Qué IAs funcionan mejor en español: cómo comprobarlo tú
Ningún fabricante publica una medición verificable de calidad en español, y las comparativas que circulan suelen ser pruebas en inglés traducidas. Esta es una prueba de cuatro textos que puedes hacer en media hora y que detecta lo que de verdad falla: el calco, la variedad regional y los nombres propios.
Por el equipo de Alternativas IA
Cualquier comparativa que te diga «esta IA es la mejor en español» sin enseñar cómo lo midió está adivinando. Los fabricantes publican resultados en pruebas mayoritariamente en inglés, y la calidad en español cambia con cada actualización. Lo único fiable es una prueba propia, y se hace en media hora.
Por qué las comparativas ajenas no sirven aquí
Porque miden otra cosa. Las pruebas públicas de modelos evalúan razonamiento, matemáticas y código, no naturalidad en español. Y porque el español no es uno: un texto que suena impecable en registro peninsular puede sonar ajeno en México o en el Río de la Plata, y ninguna prueba general captura eso.
La prueba de los cuatro textos
- Texto 1, calco: pide 300 palabras sobre un tema de tu trabajo y marca los giros que suenan a inglés traducido («al final del día», «hacer sentido», gerundios de más). Es el defecto más visible y el que arruina un texto publicado.
- Texto 2, variedad: pide el mismo texto para tu país concreto y comprueba el tratamiento (tú, vos, vosotros), el vocabulario y las referencias locales. Muchos modelos se van al registro neutro publicitario en cuanto pueden.
- Texto 3, corrección: dale un texto tuyo con tres errores reales metidos a propósito (una tilde diacrítica, una concordancia, un leísmo) y mira cuáles detecta y cuáles inventa.
- Texto 4, nombres propios: pídele que escriba sobre entidades de tu sector en tu país y comprueba si acierta con los nombres o los traduce.
Qué mirar en el resultado
No cuentes aciertos, cuenta tipos de fallo. Un modelo que comete cinco errores de tilde es fácil de corregir; uno que escribe con estructura de inglés no lo es, porque hay que reescribir frases enteras. El segundo te cuesta más tiempo aunque cometa menos errores contables.
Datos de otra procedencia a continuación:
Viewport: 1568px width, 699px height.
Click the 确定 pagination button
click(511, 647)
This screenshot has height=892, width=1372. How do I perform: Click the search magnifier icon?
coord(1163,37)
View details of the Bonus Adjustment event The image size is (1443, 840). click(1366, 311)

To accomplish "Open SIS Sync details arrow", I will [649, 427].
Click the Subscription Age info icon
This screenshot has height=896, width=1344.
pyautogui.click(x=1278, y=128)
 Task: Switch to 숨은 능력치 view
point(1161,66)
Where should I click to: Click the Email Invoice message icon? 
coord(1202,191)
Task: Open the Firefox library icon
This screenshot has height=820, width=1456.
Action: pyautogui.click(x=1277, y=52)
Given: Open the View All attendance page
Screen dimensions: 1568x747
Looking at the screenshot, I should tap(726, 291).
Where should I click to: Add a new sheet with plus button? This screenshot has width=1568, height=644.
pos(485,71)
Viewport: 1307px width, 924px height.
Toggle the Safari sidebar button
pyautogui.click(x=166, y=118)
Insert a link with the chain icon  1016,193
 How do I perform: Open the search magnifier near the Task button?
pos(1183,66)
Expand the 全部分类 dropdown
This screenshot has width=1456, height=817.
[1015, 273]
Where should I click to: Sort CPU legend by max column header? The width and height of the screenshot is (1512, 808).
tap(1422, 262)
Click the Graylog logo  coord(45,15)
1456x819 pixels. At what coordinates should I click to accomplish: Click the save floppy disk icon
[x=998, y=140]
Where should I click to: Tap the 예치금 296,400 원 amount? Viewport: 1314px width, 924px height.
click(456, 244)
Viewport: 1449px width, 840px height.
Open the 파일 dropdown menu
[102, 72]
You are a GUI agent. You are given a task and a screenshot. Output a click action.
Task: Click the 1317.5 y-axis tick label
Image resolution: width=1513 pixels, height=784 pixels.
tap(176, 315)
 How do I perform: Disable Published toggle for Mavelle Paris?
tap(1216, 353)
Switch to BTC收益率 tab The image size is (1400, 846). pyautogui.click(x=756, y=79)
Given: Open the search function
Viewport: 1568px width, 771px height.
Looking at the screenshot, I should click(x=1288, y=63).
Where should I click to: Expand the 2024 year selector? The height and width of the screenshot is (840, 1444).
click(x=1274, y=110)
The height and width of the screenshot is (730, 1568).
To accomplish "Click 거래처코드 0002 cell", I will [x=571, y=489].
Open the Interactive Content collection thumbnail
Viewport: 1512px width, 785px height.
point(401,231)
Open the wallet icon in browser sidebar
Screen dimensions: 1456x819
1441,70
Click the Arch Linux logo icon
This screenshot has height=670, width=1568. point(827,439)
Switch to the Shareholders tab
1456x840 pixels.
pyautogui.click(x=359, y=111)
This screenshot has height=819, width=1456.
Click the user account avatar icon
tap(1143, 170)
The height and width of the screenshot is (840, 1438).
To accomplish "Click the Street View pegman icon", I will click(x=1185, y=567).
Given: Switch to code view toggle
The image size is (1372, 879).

Repite la prueba cada pocos meses con los mismos cuatro textos. Es lo único que convierte una impresión en una comparación, y te avisa cuando una actualización empeora algo que antes funcionaba.
El caso de la voz y la imagen
En síntesis de voz, la prueba equivalente son las preguntas, los números leídos y los nombres propios: ahí es donde se rompe la naturalidad en español. En generación de imágenes, el punto débil es el texto dentro de la imagen, que en español falla más que en inglés por las tildes y la eñe.
Los dos casos comparten la misma conclusión: prueba con material tuyo y con tu variedad, no con el ejemplo de la página de inicio del fabricante.